Saved entries
····················

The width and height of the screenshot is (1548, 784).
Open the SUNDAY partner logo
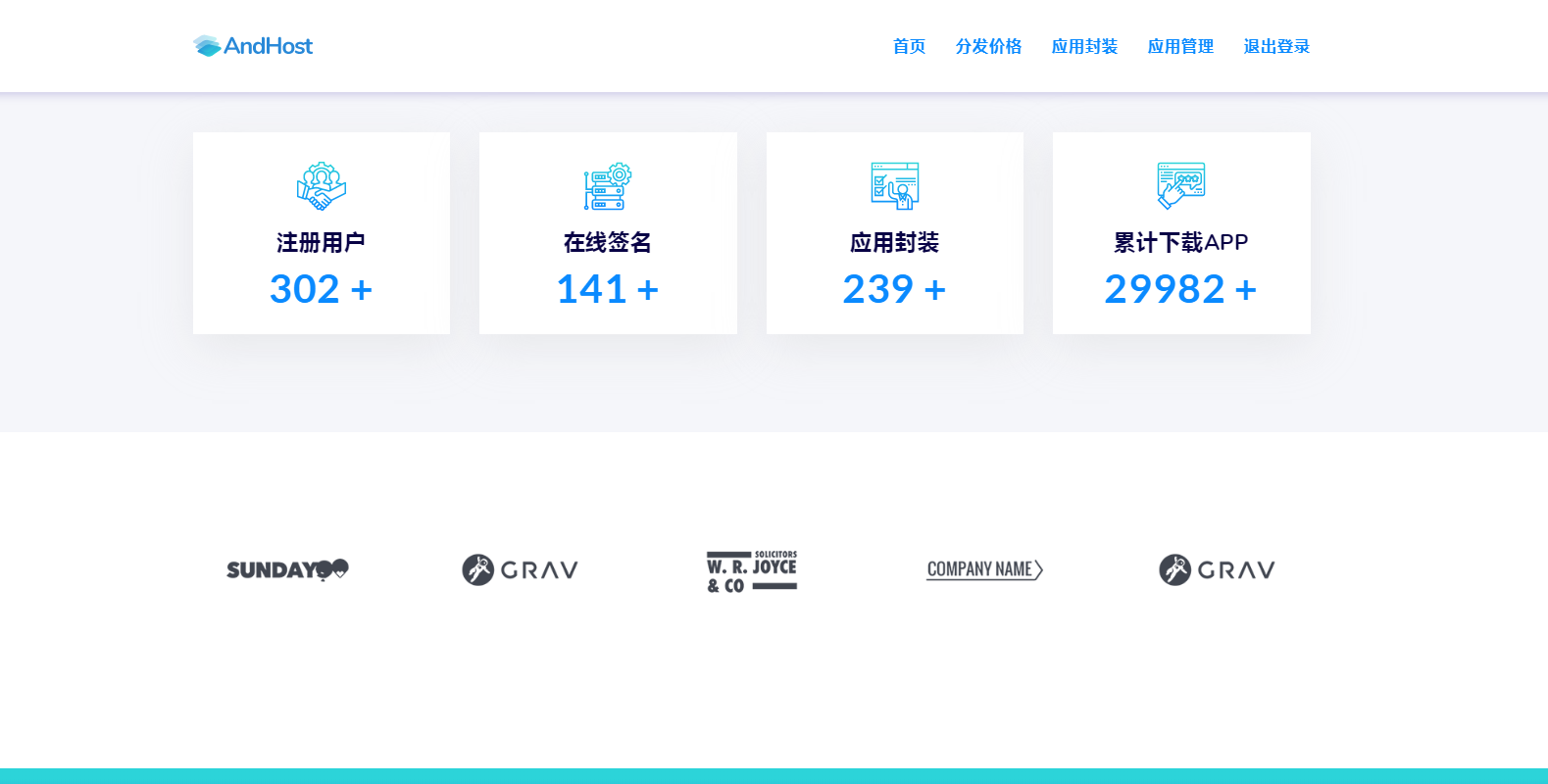(287, 569)
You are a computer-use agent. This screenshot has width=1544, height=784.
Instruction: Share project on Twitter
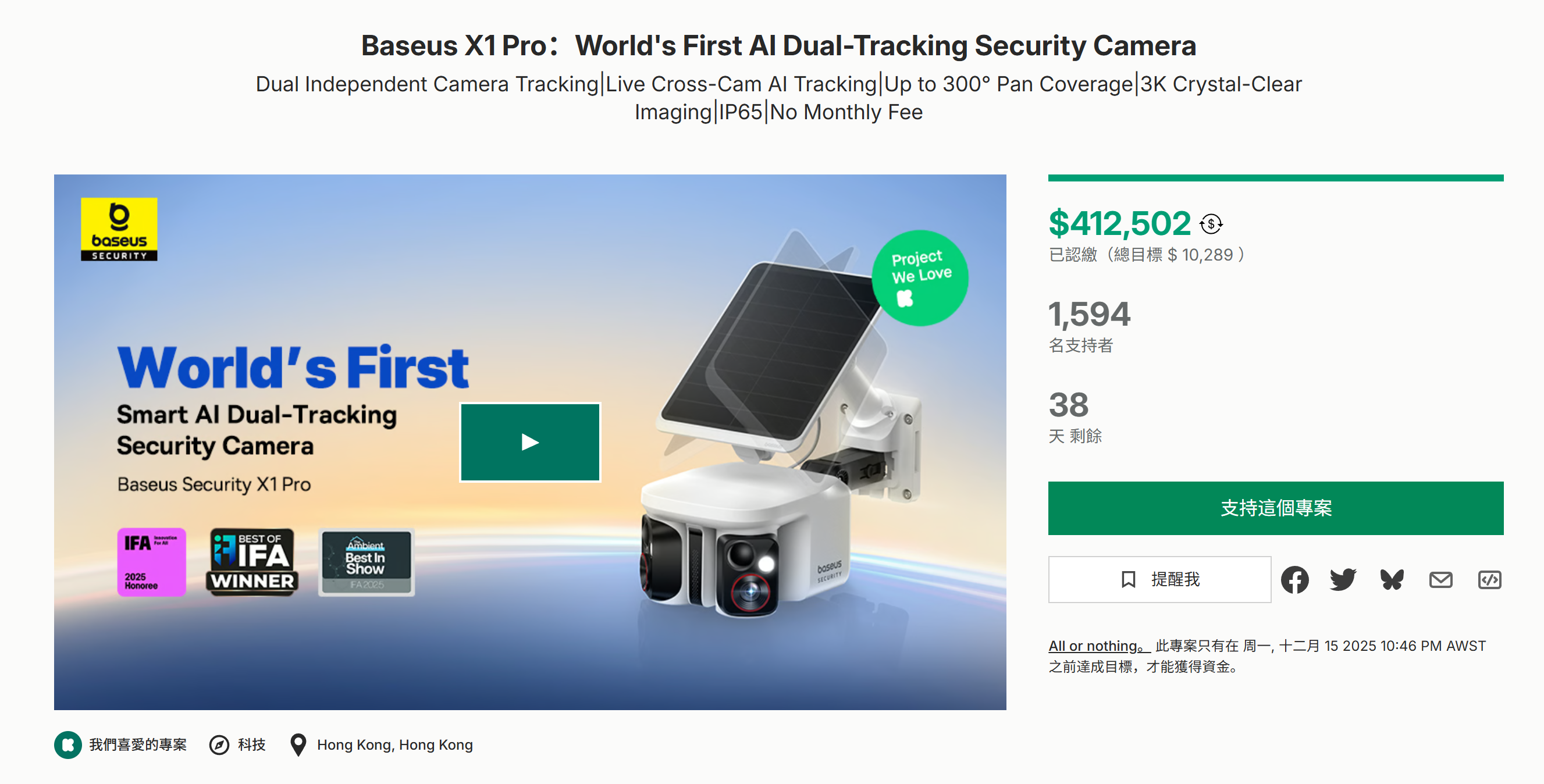(1343, 580)
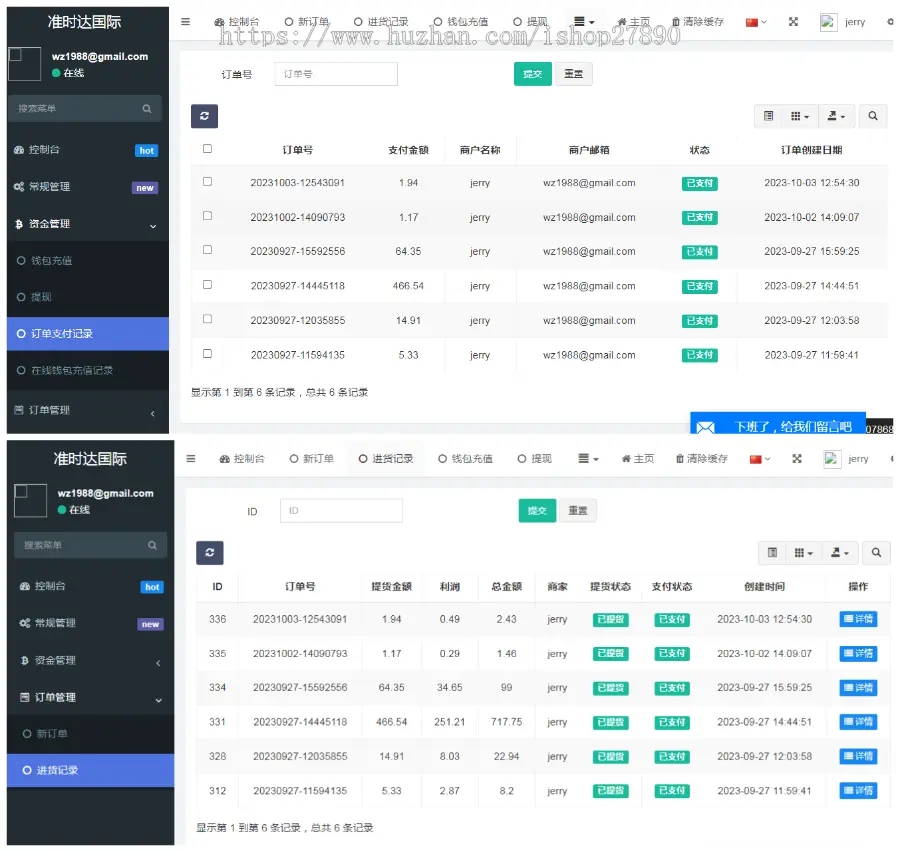Click the 订单号 search input field
Image resolution: width=900 pixels, height=852 pixels.
pos(335,74)
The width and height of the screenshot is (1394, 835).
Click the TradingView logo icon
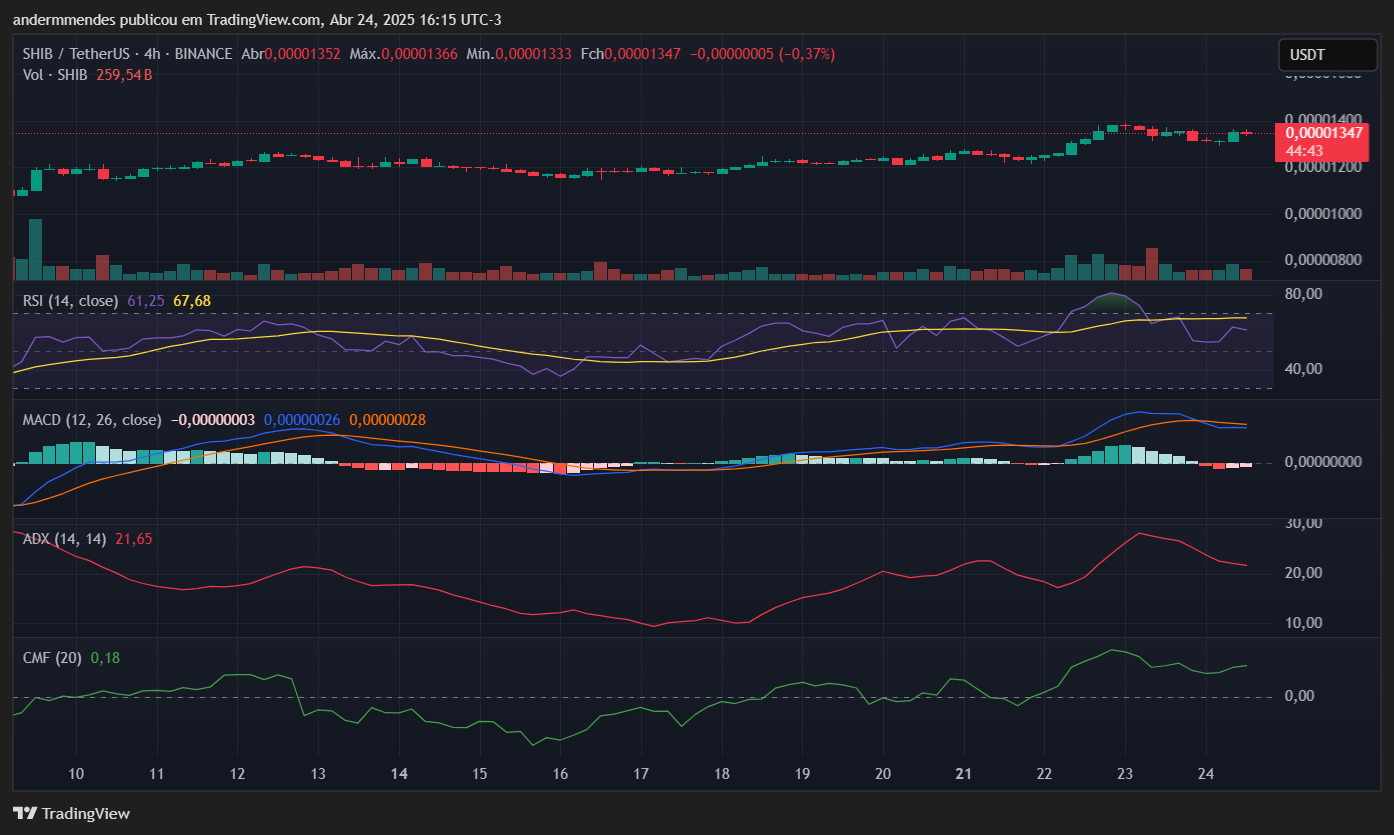coord(25,813)
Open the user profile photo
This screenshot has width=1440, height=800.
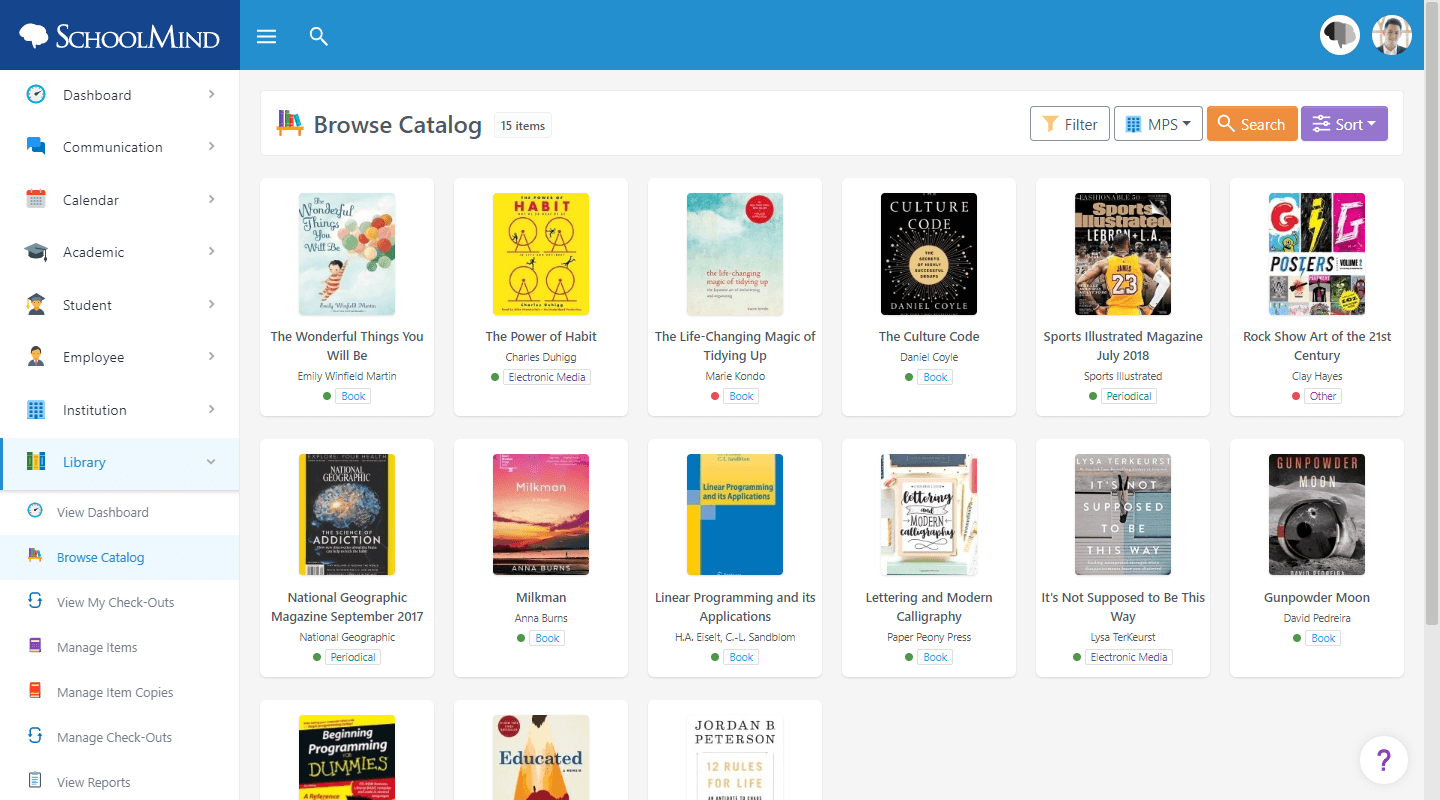pyautogui.click(x=1391, y=35)
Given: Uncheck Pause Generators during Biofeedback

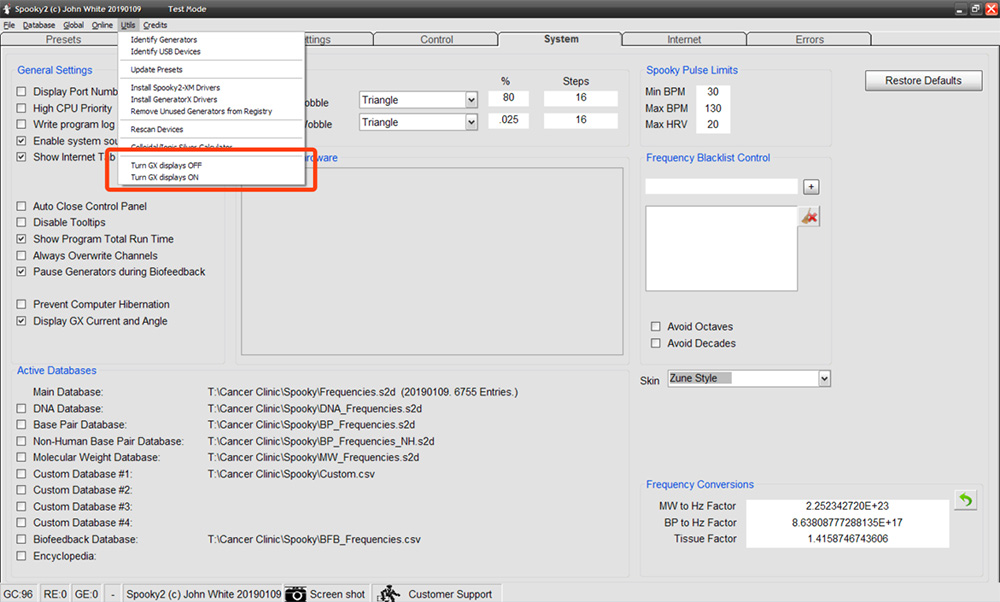Looking at the screenshot, I should point(22,272).
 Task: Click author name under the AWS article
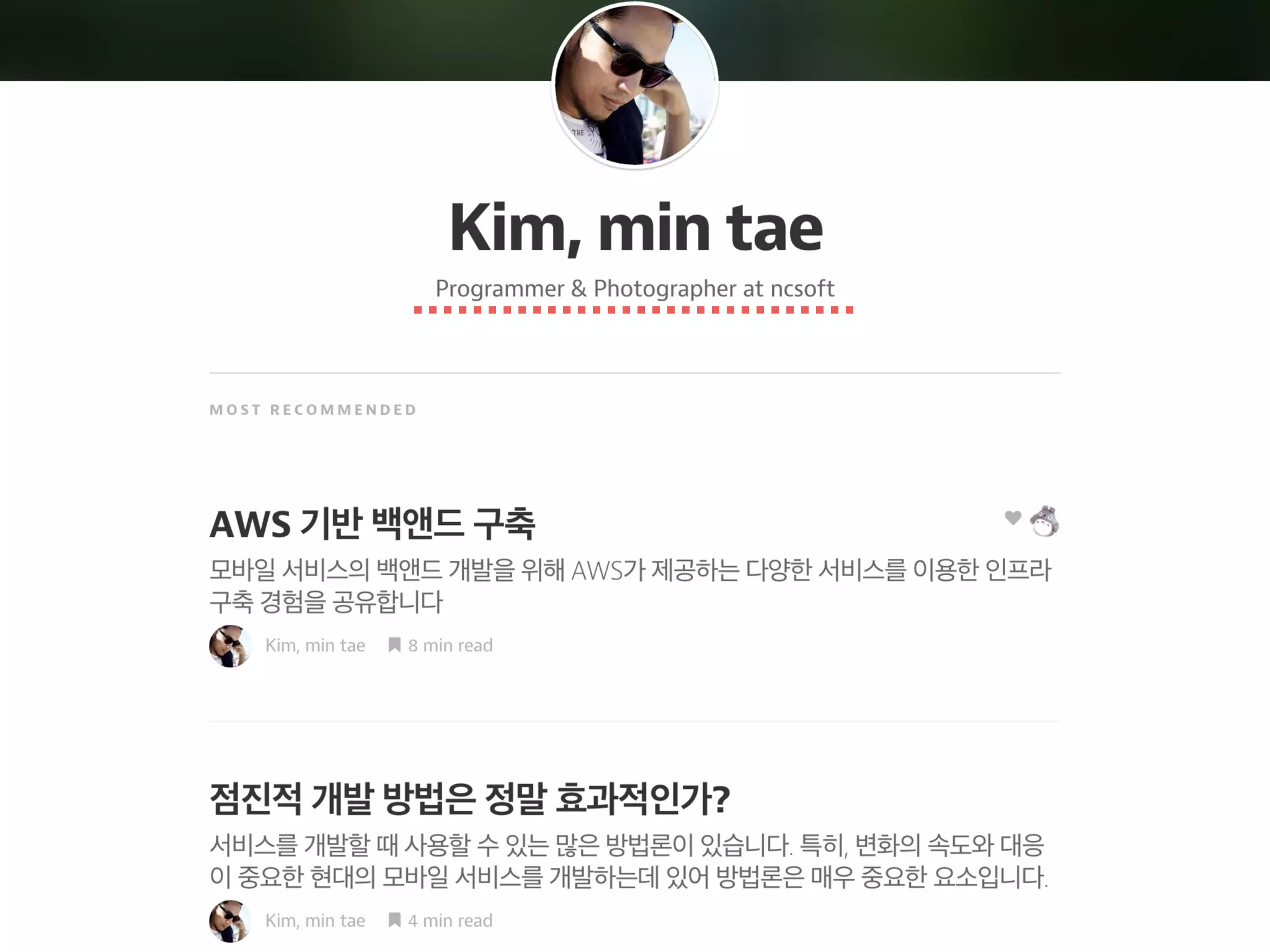[315, 646]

····················

Task objective —
Each line above should be written out again exactly, without any image.

Result for this task —
The width and height of the screenshot is (1548, 784).
Open the SUNDAY partner logo
(287, 569)
You are a computer-use agent. This screenshot has width=1544, height=784.
Instruction: Share project on Twitter
(1343, 580)
Click the 订单号 search input field
Image resolution: width=900 pixels, height=852 pixels.
pos(335,74)
The width and height of the screenshot is (1394, 835).
Click the TradingView logo icon
coord(25,813)
Open the user profile photo
This screenshot has width=1440, height=800.
pyautogui.click(x=1391, y=35)
Given: Uncheck Pause Generators during Biofeedback

Looking at the screenshot, I should point(22,272).
 Task: Click author name under the AWS article
[315, 646]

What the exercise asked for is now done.